Description of the task →
In the records below, tally each line that contains the word "computer" and give the total only.

Material provided →
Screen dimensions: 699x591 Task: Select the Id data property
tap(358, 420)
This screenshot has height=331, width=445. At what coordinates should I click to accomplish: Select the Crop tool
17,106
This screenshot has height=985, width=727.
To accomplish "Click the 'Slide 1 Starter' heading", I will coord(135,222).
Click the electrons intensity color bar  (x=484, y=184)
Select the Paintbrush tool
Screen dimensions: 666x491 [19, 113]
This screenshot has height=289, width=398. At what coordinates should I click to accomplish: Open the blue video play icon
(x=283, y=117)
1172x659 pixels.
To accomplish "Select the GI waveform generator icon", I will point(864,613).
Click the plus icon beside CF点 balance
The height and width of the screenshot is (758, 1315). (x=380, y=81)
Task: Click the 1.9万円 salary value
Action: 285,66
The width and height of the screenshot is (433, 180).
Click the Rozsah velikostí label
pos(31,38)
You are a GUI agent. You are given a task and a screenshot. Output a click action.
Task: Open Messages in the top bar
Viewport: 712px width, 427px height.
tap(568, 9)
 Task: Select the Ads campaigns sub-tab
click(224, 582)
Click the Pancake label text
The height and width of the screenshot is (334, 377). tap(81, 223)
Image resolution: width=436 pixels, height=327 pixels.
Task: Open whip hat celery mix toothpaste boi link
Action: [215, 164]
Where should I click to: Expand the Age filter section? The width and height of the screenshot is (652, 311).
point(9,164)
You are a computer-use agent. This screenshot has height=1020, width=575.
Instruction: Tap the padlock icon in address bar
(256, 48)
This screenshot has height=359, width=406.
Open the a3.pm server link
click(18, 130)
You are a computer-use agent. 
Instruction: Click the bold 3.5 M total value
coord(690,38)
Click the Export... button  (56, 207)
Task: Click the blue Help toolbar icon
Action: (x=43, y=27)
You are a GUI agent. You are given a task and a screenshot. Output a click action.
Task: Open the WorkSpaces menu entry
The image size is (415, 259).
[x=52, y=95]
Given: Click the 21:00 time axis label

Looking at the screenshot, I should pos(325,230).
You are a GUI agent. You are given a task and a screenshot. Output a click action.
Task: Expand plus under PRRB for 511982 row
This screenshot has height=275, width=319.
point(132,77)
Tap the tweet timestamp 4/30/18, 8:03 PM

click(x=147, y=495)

Exercise solution →
2